Terrence Malick, loin du paradis

Cannes, et le monde dans la foulée, découvrait hier The Tree of Life, le 5è long métrage de Terrence Malick. À l’occasion de cet événement annoncé, flash-back sur le plus secret des réalisateurs…

Il y a d’abord cette statistique, qui ne manque pas de laisser rêveur: 5 films en un peu moins de 40 ans, le parcours même de Terrence Malick semble défier une époque déclinant le fast forward sur tous les tons. Ajoutez-y un culte du secret susceptible de faire pâlir Stanley Kubrick, et on comprend que le réalisateur américain, non content d’apparaître quelque peu anachronique sans doute, soit aussi devenu un mythe, entretenu à coup de non-apparitions, mais surtout de films tutoyant quelque chose tenant de l’absolu cinématographique.

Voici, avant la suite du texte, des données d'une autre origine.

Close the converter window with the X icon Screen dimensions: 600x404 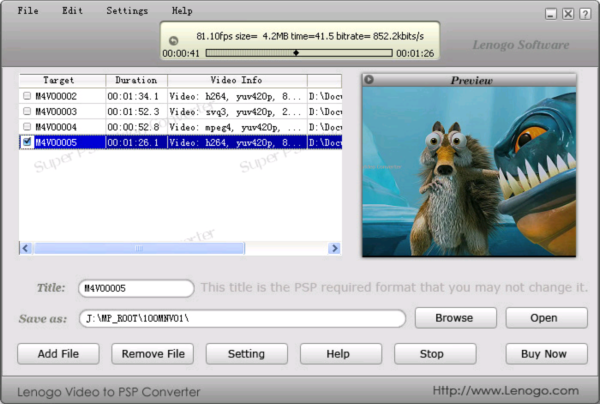(568, 14)
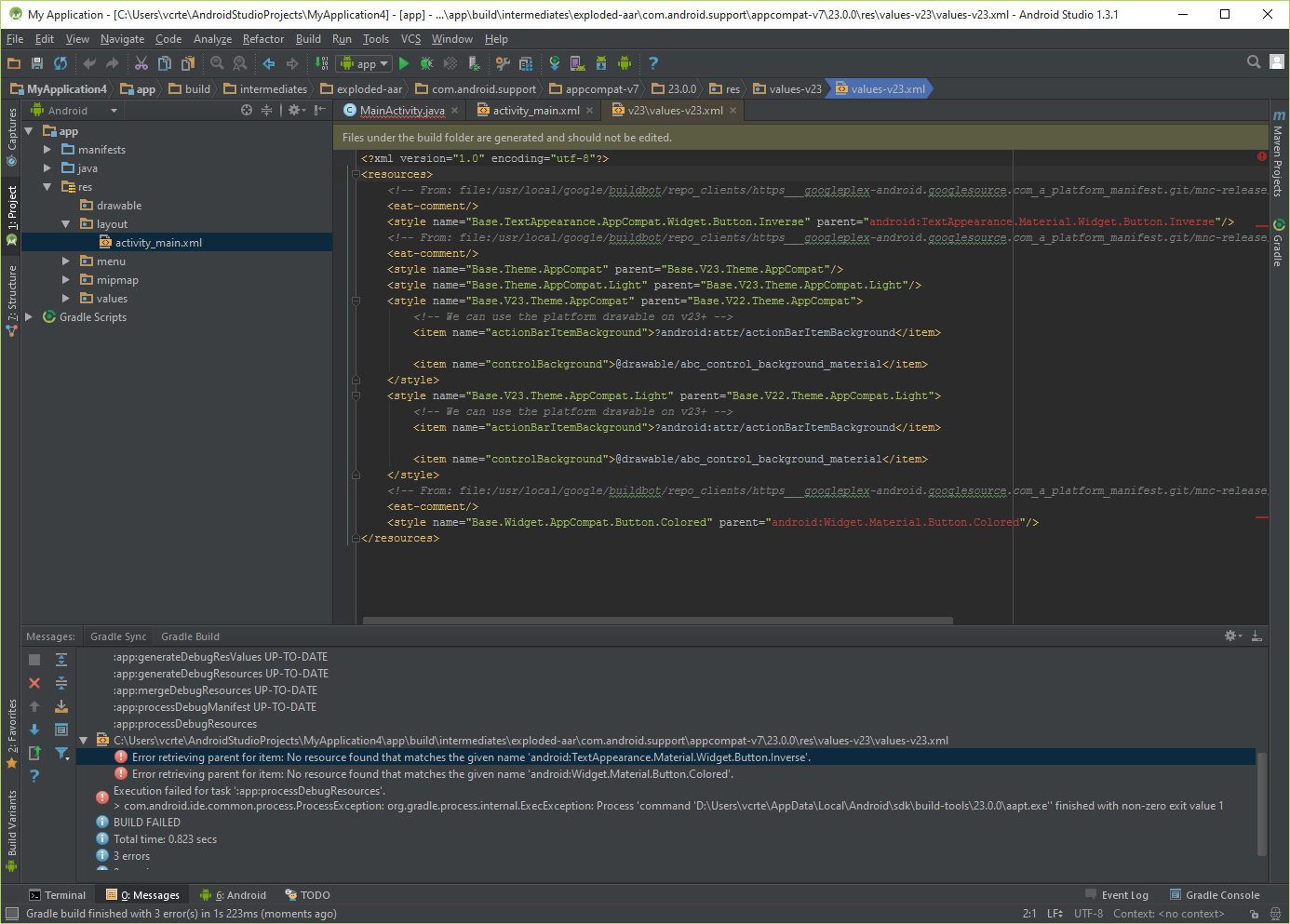Screen dimensions: 1290x924
Task: Click the red Close X in Messages
Action: 34,683
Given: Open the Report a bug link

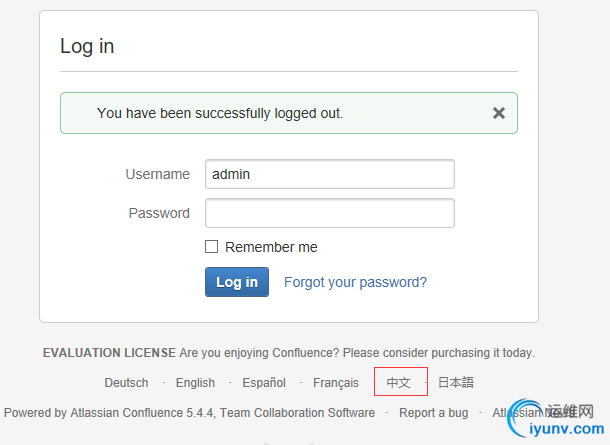Looking at the screenshot, I should (434, 413).
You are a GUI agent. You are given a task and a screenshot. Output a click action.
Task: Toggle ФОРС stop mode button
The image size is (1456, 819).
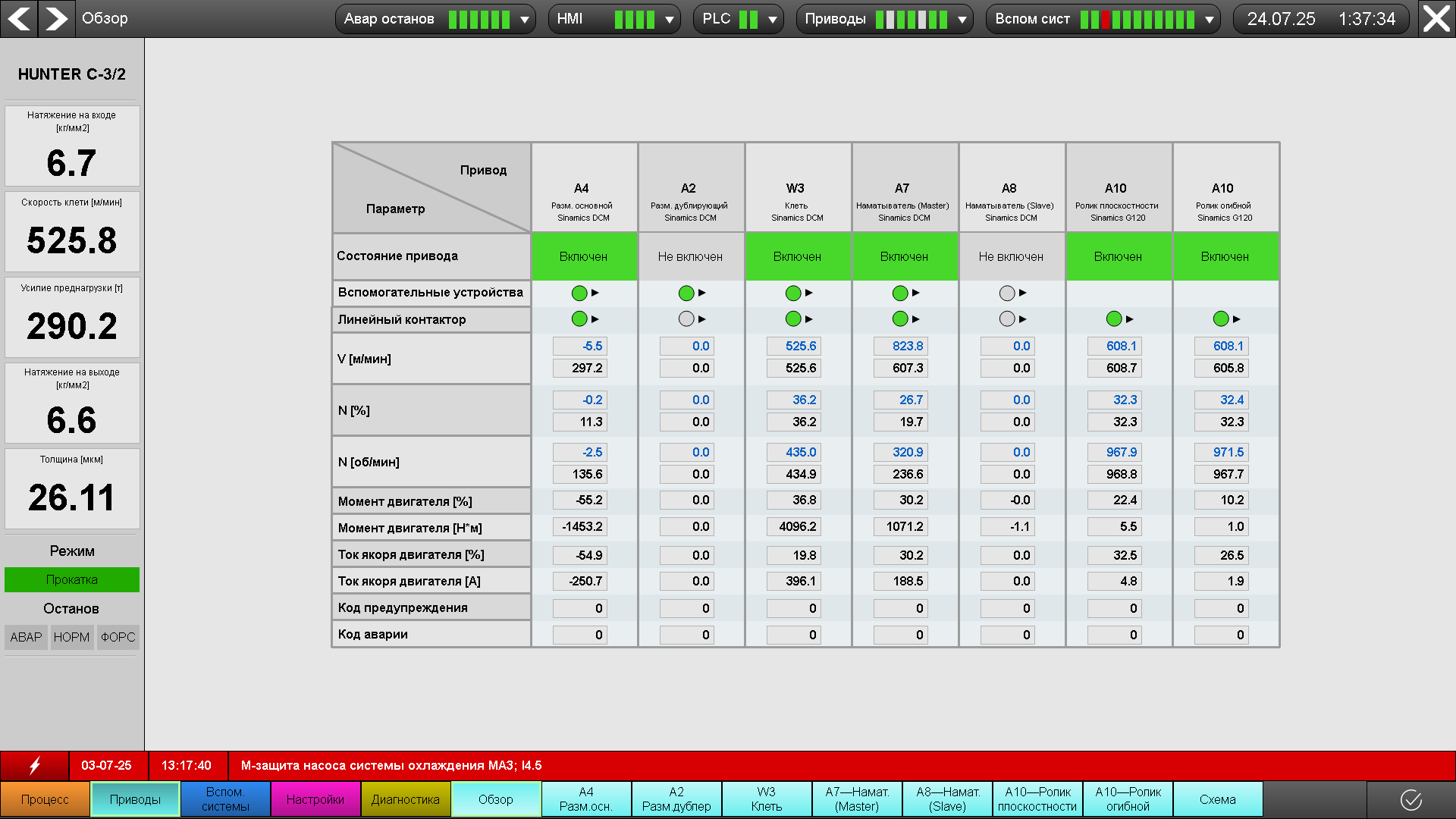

De Malick, de rares et chiches notices biographiques nous apprennent qu’il naquit à Ottawa, Illinois, en 1945, avant de grandir en Oklahoma et au Texas -où il résiderait toujours. Diplômé de Harvard, il fait un détour par le journalisme, au New Yorker, et par la philosophie, enseignant au MIT, avant d’intégrer les rangs de l’American Film Institute, où il signe un court métrage. C’est peu, et c’est déjà à peu près tout pour ce qui est de la bio officielle d’un homme dont on ne connaît par ailleurs plus qu’un seul portrait, tiré sur le tournage de The Thin Red Line, à la fin des années 90.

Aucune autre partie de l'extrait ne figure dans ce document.